Reactive oxygen species (ROS) or free radicals occur all the time as a result of exposure to ultraviolet light, cigarette smoke, and polution. The bad effects of reactive oxygen species are that they can damage our DNA and other body structures over time resulting in aging.
For example, one free radical called superoxide attacks fatty acids in our cell membranes resulting in a yellow material called lipofuscin. When this accumulates in the skin, it gives the skin a dusky yellow hue which is characteristic in heavy smokers.

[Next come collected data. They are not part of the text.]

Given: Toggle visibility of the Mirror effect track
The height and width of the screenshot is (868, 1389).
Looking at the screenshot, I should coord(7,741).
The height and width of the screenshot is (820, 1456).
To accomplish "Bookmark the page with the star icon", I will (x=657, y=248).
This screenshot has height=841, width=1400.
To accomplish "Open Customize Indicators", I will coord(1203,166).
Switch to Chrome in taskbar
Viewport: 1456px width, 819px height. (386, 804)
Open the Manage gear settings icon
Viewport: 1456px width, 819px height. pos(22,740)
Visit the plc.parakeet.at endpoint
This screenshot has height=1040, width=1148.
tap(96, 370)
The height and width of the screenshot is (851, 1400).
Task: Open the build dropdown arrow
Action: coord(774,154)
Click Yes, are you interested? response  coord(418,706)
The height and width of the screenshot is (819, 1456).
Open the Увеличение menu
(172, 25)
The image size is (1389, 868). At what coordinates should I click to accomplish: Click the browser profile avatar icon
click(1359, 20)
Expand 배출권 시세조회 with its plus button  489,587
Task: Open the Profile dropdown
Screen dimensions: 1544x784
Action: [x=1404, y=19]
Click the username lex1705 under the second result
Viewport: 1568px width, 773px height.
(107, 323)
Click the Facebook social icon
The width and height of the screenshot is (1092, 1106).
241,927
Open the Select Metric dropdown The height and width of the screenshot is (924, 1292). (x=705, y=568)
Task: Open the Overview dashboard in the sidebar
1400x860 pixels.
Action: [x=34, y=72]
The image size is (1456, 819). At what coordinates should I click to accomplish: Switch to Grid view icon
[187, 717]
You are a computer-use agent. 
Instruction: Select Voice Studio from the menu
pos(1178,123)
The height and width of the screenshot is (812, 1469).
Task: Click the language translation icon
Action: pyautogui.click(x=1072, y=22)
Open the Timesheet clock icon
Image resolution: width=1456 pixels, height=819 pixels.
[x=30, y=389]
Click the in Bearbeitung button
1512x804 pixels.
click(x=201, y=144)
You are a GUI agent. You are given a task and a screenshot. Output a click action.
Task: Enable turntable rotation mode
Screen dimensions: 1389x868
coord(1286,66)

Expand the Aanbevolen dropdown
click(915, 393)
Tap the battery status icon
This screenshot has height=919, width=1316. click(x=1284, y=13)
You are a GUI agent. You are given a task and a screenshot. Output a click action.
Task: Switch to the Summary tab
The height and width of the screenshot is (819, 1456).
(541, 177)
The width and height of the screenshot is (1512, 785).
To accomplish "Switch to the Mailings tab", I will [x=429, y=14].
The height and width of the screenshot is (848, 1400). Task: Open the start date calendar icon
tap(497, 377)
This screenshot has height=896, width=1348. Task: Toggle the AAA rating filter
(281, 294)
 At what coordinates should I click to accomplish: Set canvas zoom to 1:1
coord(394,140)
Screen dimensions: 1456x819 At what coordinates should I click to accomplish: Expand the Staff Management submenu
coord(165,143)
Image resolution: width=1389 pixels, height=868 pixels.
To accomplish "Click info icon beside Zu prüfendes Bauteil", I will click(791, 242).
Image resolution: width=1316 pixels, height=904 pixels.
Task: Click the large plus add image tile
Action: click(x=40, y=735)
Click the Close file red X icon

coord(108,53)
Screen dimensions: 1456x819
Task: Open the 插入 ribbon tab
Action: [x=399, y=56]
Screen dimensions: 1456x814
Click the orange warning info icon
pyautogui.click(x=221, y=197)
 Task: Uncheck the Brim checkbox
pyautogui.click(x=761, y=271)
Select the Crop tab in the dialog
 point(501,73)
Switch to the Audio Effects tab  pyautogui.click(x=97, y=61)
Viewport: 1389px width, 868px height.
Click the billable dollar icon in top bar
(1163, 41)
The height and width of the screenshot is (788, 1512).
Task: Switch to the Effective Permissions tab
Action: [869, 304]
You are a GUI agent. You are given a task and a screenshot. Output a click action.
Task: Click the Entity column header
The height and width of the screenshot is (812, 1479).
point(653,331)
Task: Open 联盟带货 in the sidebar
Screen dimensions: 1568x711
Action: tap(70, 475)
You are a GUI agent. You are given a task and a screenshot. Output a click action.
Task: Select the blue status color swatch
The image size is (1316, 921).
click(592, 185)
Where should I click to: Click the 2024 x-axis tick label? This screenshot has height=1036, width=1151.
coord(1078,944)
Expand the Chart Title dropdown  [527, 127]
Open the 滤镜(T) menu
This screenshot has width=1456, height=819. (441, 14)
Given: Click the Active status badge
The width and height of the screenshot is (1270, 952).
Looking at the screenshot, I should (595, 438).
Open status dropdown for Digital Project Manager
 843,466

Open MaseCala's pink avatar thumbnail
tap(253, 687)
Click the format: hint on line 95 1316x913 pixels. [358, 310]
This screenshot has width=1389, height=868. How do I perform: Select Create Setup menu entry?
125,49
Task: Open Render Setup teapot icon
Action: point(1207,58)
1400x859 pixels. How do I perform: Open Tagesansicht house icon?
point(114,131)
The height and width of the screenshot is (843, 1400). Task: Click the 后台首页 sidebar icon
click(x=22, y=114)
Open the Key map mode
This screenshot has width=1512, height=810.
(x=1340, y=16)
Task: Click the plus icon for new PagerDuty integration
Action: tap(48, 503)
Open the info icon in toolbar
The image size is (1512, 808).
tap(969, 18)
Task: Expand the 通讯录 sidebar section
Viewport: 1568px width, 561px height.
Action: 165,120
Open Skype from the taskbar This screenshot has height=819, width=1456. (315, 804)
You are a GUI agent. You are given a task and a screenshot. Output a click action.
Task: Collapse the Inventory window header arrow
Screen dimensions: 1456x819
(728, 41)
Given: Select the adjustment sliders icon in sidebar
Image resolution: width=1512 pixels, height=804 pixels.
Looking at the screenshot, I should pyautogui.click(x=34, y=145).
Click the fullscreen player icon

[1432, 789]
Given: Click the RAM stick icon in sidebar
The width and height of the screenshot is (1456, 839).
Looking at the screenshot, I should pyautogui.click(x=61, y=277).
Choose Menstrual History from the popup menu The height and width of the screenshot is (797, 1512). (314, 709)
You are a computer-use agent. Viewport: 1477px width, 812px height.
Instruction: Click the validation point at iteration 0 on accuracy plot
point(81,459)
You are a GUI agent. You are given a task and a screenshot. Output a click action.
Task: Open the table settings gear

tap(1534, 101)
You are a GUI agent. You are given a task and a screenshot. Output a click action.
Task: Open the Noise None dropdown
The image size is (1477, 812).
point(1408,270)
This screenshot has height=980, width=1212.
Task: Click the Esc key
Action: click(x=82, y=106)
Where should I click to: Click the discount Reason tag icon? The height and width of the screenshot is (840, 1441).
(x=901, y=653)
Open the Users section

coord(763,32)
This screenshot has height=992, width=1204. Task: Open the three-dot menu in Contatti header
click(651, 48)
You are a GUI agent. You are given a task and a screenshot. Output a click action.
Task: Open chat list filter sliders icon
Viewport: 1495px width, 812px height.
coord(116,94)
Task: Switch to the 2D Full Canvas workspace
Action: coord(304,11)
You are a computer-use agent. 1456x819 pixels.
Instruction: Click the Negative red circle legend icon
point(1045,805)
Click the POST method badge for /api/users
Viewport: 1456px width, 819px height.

Our bodies protect themselves from oxidative stress using a variety of internal mechanisms including vitamin antioxidants such as vitamins A, C, and E. We can help reduce the production of reactive oxygen species by using topical antioxidants.
A partial list of topical antioxidants includes:
1. vitamin C
2. coffee berry extract
4. green tea extracts
Evaluating the effectiveness of these products is a tricky science. There best way to measure the antioxidant effect of a topical product is to measure the decrease in skin damage after UV radiation after it has been applied. However, this is labor intensive and rarely done.
The more common way to measure antioxidant activity is to use the ORAC score. This is a test tube evaluation that can not be directly applied to human biology. Thus, we have to use our best judgement to make sense of the knowledge available to choose the best antioxidants for our skin.